Même si Tesla est incontestablement la marque de voiture électrique la plus connue, c’est bien la Chine qui domine aujourd’hui cette industrie, notamment du côté des modèles les plus abordables. Mais Renault semble sur le point de mettre un grand coup de pied dans la fourmilière ; selon une information de Motorpasion relayée par Presse-Citron, le constructeur français serait en train de préparer une petite voiture électrique à un prix ultra-compétitif.
Si Renault semble aussi déterminée à faire preuve d’agressivité sur ce terrain, c’est parce qu’avec l’infrastructure, le prix reste l’un des principaux obstacles à la démocratisation de cette catégorie de véhicules. Même Tesla, qui a pourtant pris grand soin de se construire une image de marque luxueuse et avant-gardiste, a récemment présenté de nouveaux modèles un peu plus abordables afin de rester compétitive.
Les batteries LFP, la clé des véhicules électriques pas chers
Mais sur ce segment, c’est bien la Chine qui domine de la tête et des épaules. En l’espace de quelques années, le pays de Xi Jinping a inondé le marché de véhicules électriques à bas prix, notamment en s’appuyant sur un avantage compétitif majeur : sa capacité à produire des batteries à moindre coût.
Cet avantage résulte notamment du statut de plaque tournante de la Chine ; elle domine une grande partie de la chaîne de valeur dans l’industrie des batteries. Cela concerne évidemment ses capacités de production sans équivalent, mais aussi une ressource critique, à savoir le lithium qui est au cœur du fonctionnement de ces composants. En effet, à l’heure actuelle, environ 70 % du raffinage mondial de ce métal se déroule sur le territoire chinois.

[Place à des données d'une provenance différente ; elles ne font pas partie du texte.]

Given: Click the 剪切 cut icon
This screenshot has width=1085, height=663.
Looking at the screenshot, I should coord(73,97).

Cela a permis au pays de produire des quantités astronomiques de batteries LFP (lithium-fer-phosphate). Ces dernières offrent une densité énergétique plus faible que celle des batteries NMC (nickel-manganèse-cobalt), historiquement privilégiées par les constructeurs européens ; mais elles sont aussi plus stables et surtout nettement moins chères que ces dernières, avec un coût par cellule inférieur de 30 à 50 % — un facteur déterminant dans la compétitivité des véhicules chinois.
Renault aux avant-postes
C’est là qu’intervient Renault. Le fleuron français semble avoir pris bonne note de cette stratégie ; selon Motorpasion, il va s’appuyer sur ces batteries LFP pour transformer sa gamme. « L’année prochaine, nous aurons une deuxième batterie, LFP, dans tous les véhicules Renault », a déclaré le PDG François Provost au Motor Show de Munich.
La première voiture à en bénéficier sera apparemment une nouvelle Twingo, spécifiquement conçue pour répondre à l’offensive tarifaire de l’industrie chinoise. Malgré son autonomie modeste (environ 250 km selon certaines sources comme EVMagz), elle bénéficiera d’un atout majeur : un prix d’appel ultra-compétitif à moins de 20 000 €.

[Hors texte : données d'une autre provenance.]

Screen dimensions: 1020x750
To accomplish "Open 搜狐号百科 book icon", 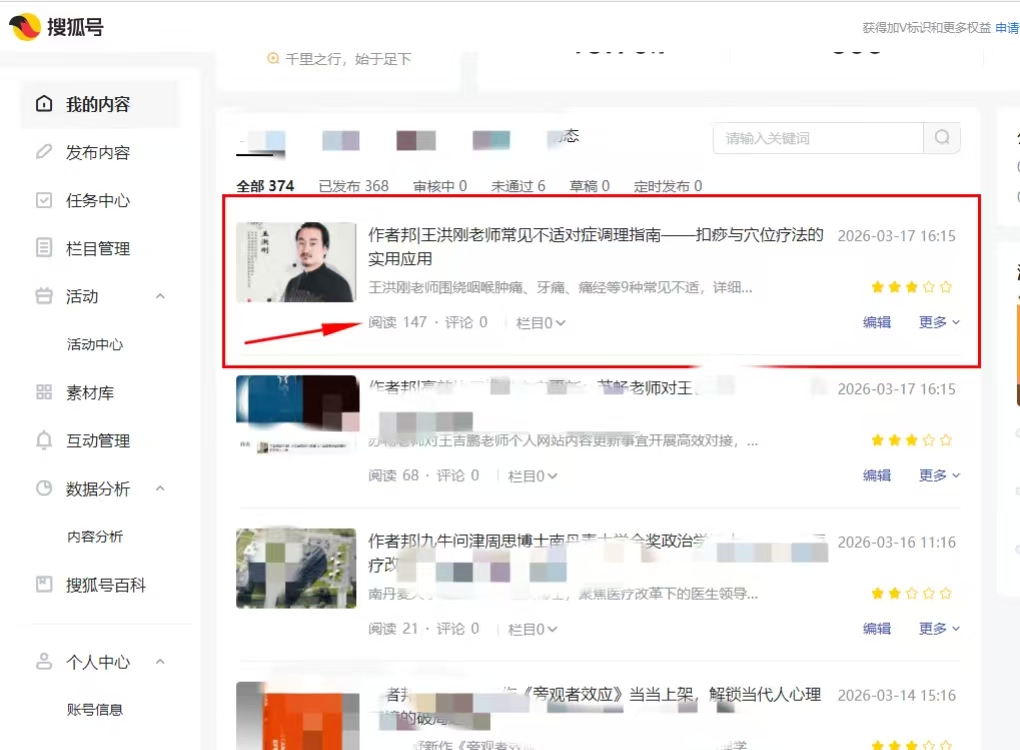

Et la facture réelle pourrait même être encore plus basse en pratique. En effet, sa batterie LFP sera apparemment construite sur le territoire européen. Et c’est tout sauf anecdotique, puisque cela rendrait théoriquement la nouvelle Twingo éligible à un bonus écologique de plusieurs milliers d’euros.
Par la suite, d’autres véhicules, dont une Mégane E-Tech, pourraient suivre avec la même philosophie. Cela sera-t-il suffisant pour concurrencer les mastodontes chinois comme BYD, ou les autres marques européennes comme Dacia, qui se sont positionnées sur ce segment d’entrée de gamme ? Difficile à dire en l’état, puisque Renault est restée relativement discrète sur le sujet jusqu’à présent. Mais il sera intéressant de suivre l’évolution de ce projet de transition technologique qui, dans l’idéal, pourrait marquer un tournant significatif pour l’industrie française.